I am building an Angular application and I am using ngx-cookie-service
to manipulate the cookies.
When I run on my local machine, the cookies are set just fine.
When I run on my test server and access it via localhost, it also works just fine.
eg: http://localhost:<port_number>
But if I try to access it on the test server from another machine using the ip address (http://<server_ip>:<port_number>
), the application works but the cookie is not there and there is no message, error or warning, about what is happening.
I searched other answers but couldn't find a clue.
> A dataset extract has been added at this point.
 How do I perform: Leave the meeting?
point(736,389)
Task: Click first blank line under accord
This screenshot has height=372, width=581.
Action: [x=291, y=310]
I also fiddled with the setting for Same-Site = 'Lax' or 'None'
and Domain
but it didn't change things.
Here is a sample of what I am doing
constructor(private cookieService: CookieService) { }
this.cookieService.set("cookieName", "value", null, "/", null, true);
What am I doing wrong?
Edit:
I discovered that if I set the cookie with secure=false
and sameSite="Lax"
, it does set:
If I set secure=true
and SameSite="Lax"
, it does not set:
I need the secure to be true as a security requirement, so I cannot leave it like that.
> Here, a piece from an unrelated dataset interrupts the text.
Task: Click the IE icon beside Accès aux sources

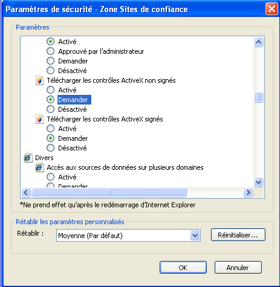Action: [39, 167]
This cookie is not being sent from the back-end, the front-end is creating it to store some info.
Does anyone know why it sets in without secure?
I managed to find a way for the cookie to appear.
Installing a certificate on the server, when the website is called with the
https
protocol, the cookie appears.I couldn't find anywhere were it said that cookies with Secure set were not created over plain
http
but it does make sense, when you think about it.